Activity:
Exactly reproduce the lines beginning with the line that includes "You are a computer-use agent. This" and ending with the last line of the data.

#### Exercise input

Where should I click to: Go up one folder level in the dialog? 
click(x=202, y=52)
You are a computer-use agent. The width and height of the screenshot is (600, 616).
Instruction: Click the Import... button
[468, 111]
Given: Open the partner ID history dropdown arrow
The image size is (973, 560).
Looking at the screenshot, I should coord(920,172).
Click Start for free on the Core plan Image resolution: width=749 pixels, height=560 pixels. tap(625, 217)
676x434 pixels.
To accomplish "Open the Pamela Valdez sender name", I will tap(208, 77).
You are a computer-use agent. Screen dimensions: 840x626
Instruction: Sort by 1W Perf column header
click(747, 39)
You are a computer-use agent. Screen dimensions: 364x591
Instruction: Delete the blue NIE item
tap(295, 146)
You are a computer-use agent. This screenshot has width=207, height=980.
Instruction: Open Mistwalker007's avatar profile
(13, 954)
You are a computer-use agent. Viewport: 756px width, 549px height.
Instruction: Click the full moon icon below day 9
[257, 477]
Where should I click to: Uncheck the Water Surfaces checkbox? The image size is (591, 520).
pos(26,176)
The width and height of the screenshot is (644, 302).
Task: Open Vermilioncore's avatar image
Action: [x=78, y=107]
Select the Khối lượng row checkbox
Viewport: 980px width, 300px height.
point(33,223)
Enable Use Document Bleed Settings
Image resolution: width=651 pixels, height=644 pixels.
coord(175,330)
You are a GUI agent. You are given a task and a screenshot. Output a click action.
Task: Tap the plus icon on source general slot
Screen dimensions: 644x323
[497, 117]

########

Exercise output:
You are a computer-use agent. This screenshot has width=207, height=980.
Instruction: Open Mistwalker007's avatar profile
(13, 954)
You are a computer-use agent. Viewport: 756px width, 549px height.
Instruction: Click the full moon icon below day 9
[257, 477]
Where should I click to: Uncheck the Water Surfaces checkbox? The image size is (591, 520).
pos(26,176)
The width and height of the screenshot is (644, 302).
Task: Open Vermilioncore's avatar image
Action: [x=78, y=107]
Select the Khối lượng row checkbox
Viewport: 980px width, 300px height.
point(33,223)
Enable Use Document Bleed Settings
Image resolution: width=651 pixels, height=644 pixels.
coord(175,330)
You are a GUI agent. You are given a task and a screenshot. Output a click action.
Task: Tap the plus icon on source general slot
Screen dimensions: 644x323
[497, 117]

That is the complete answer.